Camminata serale del 15 giugno

Gigi al scarpulein

 

Si chiamava Gigi e non saprei dire quale era il suo vero nome

Per tutti era Gigi.

“Al scarpulein” significa il calzolaio, in dialetto modenese.

Aveva il suo negozietto appena fuori casa nostra

Scendevo le scale, uscivo sulla strada e pochi metri sulla sinistra facevo due gradini edentravo da lui.

Mi sedevo lì, di fianco al suo tavolo di lavoro, pieno di martelli, chiodi, colle, scarpe, tomaie ... e guardavo, in silenzio.

Gigi era basso, quasi nano, mi sembra avesse anche una piccola gobba.

Se provo a ricordare ho anche il suono della sua voce nelle orecchie.

Un timbro un po' basso, intercalato da qualche risata sommessa, come se si schernisse di ciò che aveva detto e volesse ironizzare, scusarsi.

Lo ricordo con un grembiule di cuoio marrone che indossava sempre per non sporcarsi e per ripararsi quando doveva tagliare tomaie con taglierine ben affilate

Si appoggiava la tomaia all'altezza dello stomaco poi ... zac ! due o tre colpi

La provava sulla scarpa magari la rifilava e poi iniziava a inchiodare 

Tra le tante cose che mi spingevano, me bambino di 7 -8 anni, a entrare nel suo negozietto c'era senz'altro il momento della scelta dei chiodi.

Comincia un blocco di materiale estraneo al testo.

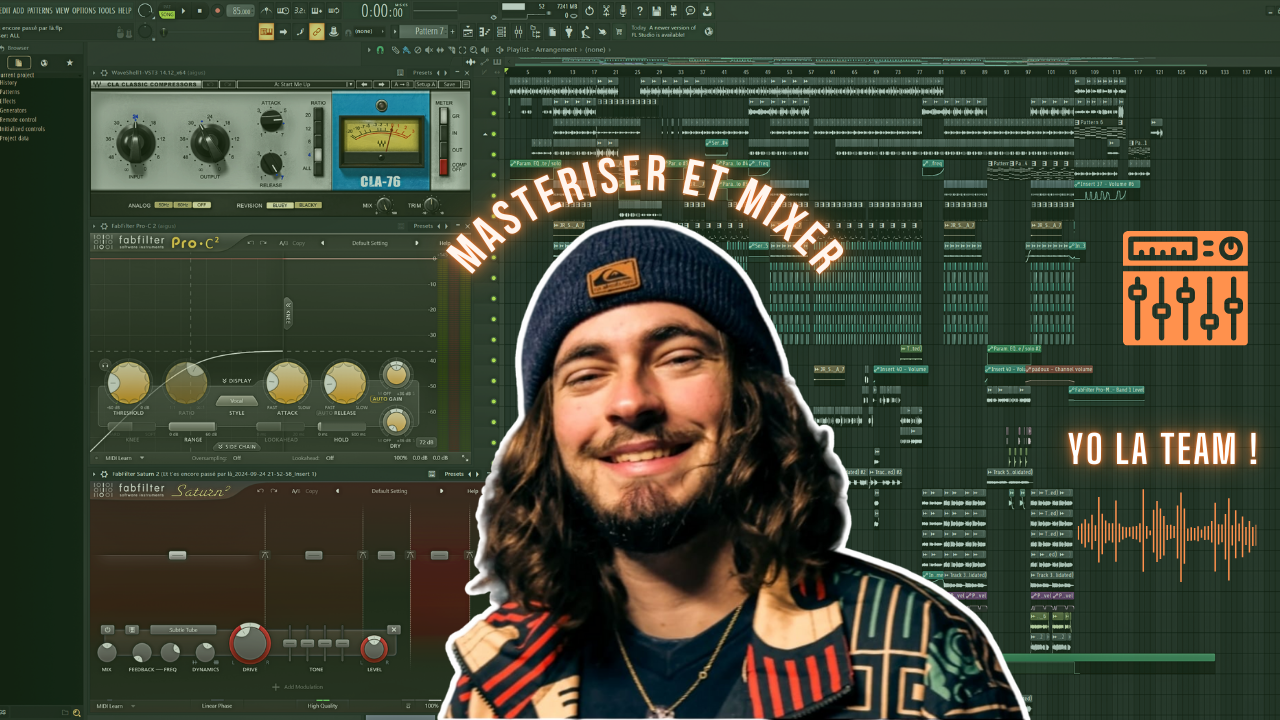The image size is (1280, 720).
Task: Open the PATTERNS menu
Action: coord(39,10)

Ne aveva di tante forme, lunghezze, spessori, dentro a scatoline varie

Guardava, toccava, si sentiva il fruscio dei chiodi tra le sue mani, poi ne prendeva tra le dita un fascetto, alcuni li metteva in bocca e iniziava a battere, fissare, dando colpi ben assestati sul piccolo incudine da tavolo

Anche i martelli mi piacevano, alcuni piccoli, altri più lunghi e grandi ma senz'altro eroattratto da quello a testa larga, che usava quando doveva ribattere, fissare

Era come...il colpo finale

Quando prendeva quel martello il lavoro stava per terminare

Ogni tanto mia nonna mi cercava e tra i vari luoghi passava anche da Gigi: "Ah sei qui!"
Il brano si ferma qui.